#### [Requirement]
Output the records below as a numbered list, beginning at the line that contains "This screenshot has height=504, width=1000." and stopping after the line that contains "y-tick-label: 1600 is". Skip any blank lines.
*** Block opens ***
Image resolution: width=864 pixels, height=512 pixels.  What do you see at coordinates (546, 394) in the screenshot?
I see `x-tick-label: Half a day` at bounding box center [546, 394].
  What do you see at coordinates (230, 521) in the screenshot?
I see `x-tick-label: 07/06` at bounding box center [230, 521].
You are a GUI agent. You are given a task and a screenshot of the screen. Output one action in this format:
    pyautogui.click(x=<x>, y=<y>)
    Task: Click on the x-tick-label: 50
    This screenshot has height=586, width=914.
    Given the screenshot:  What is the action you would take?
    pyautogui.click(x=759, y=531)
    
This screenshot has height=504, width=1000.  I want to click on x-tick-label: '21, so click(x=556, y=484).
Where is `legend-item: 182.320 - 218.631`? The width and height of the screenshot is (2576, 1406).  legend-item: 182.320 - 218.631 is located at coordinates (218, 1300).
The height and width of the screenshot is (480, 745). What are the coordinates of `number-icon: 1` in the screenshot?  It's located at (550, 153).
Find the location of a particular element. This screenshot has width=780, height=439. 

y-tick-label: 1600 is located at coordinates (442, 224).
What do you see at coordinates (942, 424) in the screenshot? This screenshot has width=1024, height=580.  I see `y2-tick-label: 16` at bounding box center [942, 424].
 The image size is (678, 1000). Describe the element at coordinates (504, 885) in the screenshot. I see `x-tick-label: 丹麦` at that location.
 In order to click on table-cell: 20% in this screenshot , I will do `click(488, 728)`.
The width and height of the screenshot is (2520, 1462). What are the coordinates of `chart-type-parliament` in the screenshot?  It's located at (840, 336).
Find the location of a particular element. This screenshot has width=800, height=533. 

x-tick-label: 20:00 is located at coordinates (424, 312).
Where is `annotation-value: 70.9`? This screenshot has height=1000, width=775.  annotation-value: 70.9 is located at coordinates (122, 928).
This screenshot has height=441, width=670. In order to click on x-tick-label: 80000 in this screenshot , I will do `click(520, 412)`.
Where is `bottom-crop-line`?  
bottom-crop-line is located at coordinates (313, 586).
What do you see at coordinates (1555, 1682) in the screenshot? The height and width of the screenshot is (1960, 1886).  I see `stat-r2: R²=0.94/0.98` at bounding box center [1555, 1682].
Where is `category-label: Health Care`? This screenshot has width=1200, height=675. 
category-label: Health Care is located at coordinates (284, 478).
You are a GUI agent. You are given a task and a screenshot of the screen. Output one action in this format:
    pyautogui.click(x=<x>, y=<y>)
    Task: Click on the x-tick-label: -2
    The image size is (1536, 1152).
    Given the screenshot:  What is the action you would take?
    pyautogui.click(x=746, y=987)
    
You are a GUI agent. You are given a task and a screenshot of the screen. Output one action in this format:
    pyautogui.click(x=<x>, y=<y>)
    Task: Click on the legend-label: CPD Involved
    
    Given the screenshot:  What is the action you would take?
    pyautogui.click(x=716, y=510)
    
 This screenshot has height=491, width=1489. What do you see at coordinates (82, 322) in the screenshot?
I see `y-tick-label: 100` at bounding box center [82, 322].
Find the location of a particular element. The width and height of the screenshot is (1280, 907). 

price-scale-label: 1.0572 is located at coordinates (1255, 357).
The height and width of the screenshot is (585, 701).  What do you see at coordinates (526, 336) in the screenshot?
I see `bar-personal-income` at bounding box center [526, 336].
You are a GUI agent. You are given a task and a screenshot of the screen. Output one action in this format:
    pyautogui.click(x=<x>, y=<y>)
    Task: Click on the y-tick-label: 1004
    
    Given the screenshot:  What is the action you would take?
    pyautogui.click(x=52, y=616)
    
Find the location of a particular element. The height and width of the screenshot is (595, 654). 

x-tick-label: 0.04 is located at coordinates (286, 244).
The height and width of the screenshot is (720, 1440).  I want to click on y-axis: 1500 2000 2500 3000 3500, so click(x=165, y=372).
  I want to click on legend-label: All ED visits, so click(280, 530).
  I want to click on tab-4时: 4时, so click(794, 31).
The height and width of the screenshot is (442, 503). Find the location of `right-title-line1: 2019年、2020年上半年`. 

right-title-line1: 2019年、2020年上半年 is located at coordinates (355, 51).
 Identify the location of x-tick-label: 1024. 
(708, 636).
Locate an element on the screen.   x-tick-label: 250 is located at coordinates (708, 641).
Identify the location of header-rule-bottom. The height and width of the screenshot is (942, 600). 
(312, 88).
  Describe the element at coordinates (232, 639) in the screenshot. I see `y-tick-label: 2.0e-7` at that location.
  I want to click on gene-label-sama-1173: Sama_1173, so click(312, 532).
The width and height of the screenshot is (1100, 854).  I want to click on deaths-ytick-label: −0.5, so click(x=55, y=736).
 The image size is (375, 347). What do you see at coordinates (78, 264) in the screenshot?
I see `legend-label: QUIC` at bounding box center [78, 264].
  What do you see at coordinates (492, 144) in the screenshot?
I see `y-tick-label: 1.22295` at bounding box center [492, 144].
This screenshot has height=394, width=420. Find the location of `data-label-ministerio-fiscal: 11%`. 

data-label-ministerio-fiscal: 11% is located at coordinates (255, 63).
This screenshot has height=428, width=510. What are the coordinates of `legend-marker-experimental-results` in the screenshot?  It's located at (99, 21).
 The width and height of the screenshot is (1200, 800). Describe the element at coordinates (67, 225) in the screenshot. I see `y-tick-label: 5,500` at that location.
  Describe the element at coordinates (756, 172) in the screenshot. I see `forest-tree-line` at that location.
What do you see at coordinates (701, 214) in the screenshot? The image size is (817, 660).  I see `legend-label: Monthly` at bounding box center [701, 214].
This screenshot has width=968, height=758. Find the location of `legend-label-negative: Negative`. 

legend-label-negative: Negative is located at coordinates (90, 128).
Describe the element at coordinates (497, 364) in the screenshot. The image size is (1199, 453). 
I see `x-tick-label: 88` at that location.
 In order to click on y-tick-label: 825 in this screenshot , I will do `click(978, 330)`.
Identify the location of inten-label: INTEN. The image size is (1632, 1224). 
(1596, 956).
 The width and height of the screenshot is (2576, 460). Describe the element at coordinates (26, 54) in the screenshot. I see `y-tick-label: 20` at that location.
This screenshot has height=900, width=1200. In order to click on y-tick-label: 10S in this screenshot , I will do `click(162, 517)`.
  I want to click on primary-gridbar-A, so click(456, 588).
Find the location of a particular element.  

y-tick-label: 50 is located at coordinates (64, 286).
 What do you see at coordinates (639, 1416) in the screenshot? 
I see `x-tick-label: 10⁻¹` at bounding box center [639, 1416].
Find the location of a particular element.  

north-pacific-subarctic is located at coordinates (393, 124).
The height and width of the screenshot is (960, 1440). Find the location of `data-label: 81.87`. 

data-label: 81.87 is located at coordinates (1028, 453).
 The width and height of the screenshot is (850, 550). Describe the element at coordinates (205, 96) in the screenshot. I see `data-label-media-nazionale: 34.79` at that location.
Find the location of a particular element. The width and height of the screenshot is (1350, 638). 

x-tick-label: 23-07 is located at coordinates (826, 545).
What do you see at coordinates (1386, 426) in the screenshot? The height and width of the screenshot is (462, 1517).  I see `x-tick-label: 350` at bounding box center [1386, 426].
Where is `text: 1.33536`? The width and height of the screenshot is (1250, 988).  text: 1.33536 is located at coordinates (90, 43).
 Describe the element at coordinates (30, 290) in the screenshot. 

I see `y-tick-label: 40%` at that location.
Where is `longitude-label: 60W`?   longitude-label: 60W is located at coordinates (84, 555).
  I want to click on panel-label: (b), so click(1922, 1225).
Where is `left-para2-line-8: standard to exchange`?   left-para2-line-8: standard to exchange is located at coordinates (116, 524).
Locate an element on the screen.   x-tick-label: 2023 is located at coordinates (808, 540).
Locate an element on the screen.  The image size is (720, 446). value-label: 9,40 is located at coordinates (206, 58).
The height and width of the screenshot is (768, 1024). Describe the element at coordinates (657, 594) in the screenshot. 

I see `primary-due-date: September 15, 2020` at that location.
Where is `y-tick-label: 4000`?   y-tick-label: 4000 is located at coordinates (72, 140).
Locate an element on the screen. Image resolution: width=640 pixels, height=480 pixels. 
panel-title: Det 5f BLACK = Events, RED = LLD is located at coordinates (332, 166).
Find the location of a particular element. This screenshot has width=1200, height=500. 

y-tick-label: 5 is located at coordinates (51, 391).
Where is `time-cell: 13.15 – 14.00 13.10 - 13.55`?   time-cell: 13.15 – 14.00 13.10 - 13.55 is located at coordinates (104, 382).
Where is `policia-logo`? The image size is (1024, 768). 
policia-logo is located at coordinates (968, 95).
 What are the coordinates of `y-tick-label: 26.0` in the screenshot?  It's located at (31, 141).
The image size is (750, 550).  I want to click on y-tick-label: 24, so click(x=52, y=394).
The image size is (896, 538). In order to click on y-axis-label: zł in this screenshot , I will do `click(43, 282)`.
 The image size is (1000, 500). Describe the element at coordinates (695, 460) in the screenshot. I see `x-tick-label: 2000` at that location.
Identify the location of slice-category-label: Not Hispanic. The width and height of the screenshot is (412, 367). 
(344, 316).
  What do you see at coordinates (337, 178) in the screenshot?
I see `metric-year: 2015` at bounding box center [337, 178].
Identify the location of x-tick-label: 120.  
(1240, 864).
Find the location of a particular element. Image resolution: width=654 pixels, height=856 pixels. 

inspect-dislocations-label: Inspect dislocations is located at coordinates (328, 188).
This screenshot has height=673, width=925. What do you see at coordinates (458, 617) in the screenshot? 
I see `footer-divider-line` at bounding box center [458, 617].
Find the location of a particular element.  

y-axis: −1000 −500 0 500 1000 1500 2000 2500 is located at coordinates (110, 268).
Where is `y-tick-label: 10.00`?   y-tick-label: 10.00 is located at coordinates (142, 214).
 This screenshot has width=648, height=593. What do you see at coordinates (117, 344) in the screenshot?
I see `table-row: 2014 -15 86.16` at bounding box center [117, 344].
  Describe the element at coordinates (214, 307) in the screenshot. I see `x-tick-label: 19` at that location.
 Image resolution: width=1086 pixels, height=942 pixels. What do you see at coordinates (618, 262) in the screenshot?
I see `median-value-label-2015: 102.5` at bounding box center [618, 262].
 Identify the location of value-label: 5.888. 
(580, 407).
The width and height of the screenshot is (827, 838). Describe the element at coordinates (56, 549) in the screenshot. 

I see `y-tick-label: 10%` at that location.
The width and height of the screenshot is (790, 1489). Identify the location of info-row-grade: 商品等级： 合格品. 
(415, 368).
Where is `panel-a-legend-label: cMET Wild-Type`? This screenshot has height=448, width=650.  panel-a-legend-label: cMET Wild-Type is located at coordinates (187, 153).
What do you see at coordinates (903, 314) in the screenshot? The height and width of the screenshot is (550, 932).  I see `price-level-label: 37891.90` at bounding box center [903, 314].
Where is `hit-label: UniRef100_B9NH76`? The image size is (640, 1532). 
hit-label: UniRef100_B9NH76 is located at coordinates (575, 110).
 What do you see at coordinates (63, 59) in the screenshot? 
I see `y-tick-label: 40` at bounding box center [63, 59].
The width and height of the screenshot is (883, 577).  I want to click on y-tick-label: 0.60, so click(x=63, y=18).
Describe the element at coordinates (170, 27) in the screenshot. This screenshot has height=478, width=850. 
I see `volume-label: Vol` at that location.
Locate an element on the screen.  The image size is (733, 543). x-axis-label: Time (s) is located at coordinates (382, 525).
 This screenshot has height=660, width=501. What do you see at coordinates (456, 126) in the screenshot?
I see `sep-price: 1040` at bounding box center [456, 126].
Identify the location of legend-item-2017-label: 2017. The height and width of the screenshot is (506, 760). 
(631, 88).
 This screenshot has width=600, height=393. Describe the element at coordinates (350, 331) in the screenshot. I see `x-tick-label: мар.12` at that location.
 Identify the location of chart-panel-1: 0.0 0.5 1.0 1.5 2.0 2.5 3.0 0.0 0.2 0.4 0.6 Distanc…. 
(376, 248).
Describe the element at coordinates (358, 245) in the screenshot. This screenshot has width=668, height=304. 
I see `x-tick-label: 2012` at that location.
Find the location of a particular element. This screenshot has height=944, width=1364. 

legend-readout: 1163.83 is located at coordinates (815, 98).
*** Block closes ***
#### [Answer to the problem]
1. This screenshot has height=504, width=1000.  I want to click on x-tick-label: '21, so click(x=556, y=484).
2. Where is `legend-item: 182.320 - 218.631`? The width and height of the screenshot is (2576, 1406).  legend-item: 182.320 - 218.631 is located at coordinates (218, 1300).
3. The height and width of the screenshot is (480, 745). What are the coordinates of `number-icon: 1` in the screenshot?  It's located at (550, 153).
4. Find the location of a particular element. This screenshot has width=780, height=439. 
5. y-tick-label: 1600 is located at coordinates (442, 224).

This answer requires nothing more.